WORK REQUIRED →
In the records that follow, find the line with "Expand the Image Tools dropdown chevron"; from there, retype every line exactly through the line with "Screen dimensions: 567x473", which also belongs to the answer.

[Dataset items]
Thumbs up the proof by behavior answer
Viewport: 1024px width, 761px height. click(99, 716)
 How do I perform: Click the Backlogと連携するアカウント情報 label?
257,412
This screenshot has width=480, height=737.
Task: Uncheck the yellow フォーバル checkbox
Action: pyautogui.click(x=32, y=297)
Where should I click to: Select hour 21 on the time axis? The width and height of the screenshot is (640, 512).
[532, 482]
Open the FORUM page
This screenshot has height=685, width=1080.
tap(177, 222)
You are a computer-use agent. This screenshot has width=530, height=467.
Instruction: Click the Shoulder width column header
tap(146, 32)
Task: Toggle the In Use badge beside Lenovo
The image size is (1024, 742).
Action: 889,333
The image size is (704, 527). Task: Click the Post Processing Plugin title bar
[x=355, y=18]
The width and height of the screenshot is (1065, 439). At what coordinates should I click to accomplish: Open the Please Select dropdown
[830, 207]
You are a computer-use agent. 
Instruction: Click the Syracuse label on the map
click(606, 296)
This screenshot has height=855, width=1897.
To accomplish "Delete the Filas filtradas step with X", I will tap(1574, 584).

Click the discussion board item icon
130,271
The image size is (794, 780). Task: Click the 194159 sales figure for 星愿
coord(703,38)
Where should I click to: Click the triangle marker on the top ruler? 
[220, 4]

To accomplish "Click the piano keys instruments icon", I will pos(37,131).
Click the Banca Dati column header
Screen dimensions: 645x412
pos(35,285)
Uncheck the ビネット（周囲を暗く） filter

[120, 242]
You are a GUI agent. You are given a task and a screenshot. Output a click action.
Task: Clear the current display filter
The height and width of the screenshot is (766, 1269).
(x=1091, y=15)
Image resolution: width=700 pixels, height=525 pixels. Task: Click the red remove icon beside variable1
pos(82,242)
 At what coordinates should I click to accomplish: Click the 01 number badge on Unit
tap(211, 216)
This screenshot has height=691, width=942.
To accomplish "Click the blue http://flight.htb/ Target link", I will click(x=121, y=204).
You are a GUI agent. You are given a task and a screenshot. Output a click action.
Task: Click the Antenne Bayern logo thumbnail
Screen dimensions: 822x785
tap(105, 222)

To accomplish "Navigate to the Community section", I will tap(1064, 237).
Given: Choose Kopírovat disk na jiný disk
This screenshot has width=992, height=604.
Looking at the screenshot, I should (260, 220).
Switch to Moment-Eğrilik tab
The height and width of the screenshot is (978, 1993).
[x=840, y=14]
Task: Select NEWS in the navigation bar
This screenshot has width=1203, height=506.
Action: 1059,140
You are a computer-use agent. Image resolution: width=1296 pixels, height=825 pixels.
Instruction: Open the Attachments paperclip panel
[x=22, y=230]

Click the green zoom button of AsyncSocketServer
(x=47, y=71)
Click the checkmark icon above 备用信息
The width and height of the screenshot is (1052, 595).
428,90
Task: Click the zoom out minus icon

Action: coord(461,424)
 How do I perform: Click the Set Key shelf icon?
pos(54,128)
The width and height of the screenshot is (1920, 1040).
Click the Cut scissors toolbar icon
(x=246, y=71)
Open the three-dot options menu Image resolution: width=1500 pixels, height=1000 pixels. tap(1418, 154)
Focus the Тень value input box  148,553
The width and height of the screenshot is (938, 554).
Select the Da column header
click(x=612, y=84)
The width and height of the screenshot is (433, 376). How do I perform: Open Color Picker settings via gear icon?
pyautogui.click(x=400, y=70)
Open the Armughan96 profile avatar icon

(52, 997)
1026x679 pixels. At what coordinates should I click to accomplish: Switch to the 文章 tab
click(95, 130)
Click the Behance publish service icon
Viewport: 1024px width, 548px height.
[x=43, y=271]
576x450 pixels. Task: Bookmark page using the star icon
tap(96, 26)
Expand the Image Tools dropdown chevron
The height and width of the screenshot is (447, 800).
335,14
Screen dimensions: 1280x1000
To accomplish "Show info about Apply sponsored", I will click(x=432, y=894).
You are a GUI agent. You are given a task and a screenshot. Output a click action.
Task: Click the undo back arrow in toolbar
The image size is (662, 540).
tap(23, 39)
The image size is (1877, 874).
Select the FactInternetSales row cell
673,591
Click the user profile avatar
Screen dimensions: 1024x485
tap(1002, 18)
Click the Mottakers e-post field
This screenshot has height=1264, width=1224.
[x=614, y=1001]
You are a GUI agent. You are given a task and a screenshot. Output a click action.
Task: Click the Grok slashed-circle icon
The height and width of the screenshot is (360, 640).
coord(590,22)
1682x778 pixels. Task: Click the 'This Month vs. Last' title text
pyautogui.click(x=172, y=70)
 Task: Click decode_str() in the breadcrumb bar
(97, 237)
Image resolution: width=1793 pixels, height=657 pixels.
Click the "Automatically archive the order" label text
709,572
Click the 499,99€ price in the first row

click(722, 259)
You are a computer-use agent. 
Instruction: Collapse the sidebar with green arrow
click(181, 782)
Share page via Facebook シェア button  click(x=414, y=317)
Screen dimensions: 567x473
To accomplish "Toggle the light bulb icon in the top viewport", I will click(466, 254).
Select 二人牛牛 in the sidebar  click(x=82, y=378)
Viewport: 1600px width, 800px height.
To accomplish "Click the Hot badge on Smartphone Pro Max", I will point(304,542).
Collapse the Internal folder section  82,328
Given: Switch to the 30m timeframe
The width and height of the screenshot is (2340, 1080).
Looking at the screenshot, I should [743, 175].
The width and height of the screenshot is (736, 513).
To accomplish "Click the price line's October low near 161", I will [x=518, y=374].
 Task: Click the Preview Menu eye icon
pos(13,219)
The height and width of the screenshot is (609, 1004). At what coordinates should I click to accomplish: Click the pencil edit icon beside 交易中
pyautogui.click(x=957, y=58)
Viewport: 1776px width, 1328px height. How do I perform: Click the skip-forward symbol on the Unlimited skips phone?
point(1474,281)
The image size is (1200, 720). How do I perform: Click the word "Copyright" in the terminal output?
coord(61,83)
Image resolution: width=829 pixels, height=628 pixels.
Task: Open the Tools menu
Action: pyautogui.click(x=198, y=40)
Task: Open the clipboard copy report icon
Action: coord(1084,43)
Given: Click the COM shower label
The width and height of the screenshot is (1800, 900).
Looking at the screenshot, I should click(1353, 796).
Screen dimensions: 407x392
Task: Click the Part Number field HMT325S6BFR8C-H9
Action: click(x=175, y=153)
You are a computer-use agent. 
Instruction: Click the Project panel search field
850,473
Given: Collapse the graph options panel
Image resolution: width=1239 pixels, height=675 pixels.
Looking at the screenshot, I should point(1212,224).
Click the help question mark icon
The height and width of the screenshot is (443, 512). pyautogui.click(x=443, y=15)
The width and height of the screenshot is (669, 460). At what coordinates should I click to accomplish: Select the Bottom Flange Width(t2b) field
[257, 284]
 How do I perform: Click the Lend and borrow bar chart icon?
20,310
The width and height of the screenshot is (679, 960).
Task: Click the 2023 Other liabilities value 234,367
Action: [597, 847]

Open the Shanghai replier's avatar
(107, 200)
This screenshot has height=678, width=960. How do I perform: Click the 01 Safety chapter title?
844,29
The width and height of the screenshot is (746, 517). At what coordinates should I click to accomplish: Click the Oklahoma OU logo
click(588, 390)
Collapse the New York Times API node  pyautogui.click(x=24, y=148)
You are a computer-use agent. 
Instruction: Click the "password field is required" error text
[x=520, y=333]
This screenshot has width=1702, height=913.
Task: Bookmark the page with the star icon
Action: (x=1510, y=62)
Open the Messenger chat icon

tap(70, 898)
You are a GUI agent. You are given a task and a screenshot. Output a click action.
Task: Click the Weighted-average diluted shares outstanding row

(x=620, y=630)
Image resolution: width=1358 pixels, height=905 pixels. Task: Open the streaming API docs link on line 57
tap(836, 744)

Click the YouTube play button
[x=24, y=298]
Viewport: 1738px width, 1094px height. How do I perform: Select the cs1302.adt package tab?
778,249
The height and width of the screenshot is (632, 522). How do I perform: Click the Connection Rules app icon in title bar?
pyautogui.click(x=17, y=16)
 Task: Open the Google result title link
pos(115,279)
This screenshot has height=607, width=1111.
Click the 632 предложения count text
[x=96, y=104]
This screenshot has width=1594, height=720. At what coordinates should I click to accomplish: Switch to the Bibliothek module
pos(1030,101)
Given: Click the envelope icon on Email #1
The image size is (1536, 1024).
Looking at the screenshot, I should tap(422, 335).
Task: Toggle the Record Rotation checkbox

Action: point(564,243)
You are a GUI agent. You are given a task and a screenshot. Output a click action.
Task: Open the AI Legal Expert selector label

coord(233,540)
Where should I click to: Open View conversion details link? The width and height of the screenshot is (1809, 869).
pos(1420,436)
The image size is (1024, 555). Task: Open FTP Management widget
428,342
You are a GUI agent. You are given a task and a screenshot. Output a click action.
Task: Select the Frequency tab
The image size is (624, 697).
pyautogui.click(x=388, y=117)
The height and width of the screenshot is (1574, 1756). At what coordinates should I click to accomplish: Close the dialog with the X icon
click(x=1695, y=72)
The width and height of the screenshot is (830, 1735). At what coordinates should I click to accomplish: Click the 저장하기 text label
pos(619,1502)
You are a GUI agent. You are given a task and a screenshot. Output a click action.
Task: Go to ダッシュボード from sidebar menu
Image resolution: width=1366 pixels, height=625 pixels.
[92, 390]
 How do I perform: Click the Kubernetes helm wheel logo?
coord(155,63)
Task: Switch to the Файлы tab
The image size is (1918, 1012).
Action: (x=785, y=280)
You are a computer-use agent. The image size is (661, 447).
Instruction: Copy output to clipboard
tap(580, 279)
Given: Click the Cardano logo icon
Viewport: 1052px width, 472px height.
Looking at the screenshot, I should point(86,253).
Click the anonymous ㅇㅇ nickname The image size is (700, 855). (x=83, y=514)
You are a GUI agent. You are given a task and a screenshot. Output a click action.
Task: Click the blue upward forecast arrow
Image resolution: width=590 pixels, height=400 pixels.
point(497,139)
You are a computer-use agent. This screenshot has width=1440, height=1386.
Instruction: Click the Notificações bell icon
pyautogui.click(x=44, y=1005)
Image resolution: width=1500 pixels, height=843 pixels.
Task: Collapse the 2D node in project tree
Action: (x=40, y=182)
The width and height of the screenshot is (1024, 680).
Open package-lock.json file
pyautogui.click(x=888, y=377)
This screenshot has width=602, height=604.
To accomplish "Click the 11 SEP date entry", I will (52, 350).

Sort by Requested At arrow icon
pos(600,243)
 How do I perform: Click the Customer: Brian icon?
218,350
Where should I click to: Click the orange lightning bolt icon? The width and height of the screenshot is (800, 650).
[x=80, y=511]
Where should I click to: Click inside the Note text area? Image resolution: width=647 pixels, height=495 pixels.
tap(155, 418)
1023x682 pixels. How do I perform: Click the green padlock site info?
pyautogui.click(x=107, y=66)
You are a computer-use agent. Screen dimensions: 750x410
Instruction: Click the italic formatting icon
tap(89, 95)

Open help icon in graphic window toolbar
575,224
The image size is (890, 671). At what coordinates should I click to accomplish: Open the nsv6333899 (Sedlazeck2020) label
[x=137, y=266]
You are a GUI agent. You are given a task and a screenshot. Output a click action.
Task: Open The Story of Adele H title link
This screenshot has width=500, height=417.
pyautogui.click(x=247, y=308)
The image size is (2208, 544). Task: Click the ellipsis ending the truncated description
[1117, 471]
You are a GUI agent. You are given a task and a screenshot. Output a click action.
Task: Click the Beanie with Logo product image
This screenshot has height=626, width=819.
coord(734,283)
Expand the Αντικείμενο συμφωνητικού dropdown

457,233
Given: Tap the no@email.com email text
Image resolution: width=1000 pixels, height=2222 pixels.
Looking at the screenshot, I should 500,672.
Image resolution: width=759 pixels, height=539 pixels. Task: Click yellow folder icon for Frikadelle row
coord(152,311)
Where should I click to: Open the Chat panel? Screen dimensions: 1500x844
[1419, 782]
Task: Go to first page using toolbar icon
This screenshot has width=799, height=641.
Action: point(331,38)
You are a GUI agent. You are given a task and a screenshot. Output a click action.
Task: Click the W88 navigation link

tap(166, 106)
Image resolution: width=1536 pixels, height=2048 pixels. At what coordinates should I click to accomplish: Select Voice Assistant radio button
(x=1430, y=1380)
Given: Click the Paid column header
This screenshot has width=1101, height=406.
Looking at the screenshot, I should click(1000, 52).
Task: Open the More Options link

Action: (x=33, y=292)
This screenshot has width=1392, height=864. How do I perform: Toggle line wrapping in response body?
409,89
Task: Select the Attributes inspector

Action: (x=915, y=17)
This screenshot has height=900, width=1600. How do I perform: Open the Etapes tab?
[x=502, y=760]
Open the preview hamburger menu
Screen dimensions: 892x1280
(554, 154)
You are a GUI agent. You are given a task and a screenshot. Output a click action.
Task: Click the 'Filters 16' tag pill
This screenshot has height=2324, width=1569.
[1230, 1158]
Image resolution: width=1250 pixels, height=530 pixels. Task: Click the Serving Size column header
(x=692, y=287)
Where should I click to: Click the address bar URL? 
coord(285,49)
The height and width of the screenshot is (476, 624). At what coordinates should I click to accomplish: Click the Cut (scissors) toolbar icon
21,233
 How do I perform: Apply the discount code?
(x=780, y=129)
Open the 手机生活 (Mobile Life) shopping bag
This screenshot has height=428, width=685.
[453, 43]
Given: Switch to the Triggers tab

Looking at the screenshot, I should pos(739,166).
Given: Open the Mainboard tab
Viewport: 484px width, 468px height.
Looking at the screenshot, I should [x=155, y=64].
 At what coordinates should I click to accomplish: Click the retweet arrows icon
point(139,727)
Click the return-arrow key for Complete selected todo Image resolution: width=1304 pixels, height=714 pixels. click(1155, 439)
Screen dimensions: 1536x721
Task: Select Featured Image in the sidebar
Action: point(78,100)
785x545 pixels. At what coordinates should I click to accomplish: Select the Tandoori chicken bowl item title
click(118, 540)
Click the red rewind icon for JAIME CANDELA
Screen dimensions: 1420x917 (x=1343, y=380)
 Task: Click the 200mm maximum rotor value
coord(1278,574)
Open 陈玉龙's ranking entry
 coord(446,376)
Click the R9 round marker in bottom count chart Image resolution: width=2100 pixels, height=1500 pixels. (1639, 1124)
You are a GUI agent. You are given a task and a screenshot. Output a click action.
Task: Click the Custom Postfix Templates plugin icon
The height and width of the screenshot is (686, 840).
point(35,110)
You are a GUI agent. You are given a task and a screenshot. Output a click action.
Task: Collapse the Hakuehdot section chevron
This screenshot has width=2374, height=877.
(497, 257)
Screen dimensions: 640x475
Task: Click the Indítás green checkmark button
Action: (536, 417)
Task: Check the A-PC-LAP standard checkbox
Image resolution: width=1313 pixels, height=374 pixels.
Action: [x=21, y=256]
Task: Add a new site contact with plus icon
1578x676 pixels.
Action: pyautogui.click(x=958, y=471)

COMPLETED EXERCISE →
Expand the Image Tools dropdown chevron
The height and width of the screenshot is (447, 800).
335,14
Screen dimensions: 1280x1000
To accomplish "Show info about Apply sponsored", I will click(x=432, y=894).
You are a GUI agent. You are given a task and a screenshot. Output a click action.
Task: Click the undo back arrow in toolbar
The image size is (662, 540).
tap(23, 39)
The image size is (1877, 874).
Select the FactInternetSales row cell
673,591
Click the user profile avatar
Screen dimensions: 1024x485
tap(1002, 18)
Click the Mottakers e-post field
This screenshot has height=1264, width=1224.
[x=614, y=1001]
You are a GUI agent. You are given a task and a screenshot. Output a click action.
Task: Click the Grok slashed-circle icon
The height and width of the screenshot is (360, 640).
coord(590,22)
1682x778 pixels. Task: Click the 'This Month vs. Last' title text
pyautogui.click(x=172, y=70)
 Task: Click decode_str() in the breadcrumb bar
(97, 237)
Image resolution: width=1793 pixels, height=657 pixels.
Click the "Automatically archive the order" label text
709,572
Click the 499,99€ price in the first row

click(722, 259)
You are a computer-use agent. 
Instruction: Collapse the sidebar with green arrow
click(181, 782)
Share page via Facebook シェア button  click(x=414, y=317)
Screen dimensions: 567x473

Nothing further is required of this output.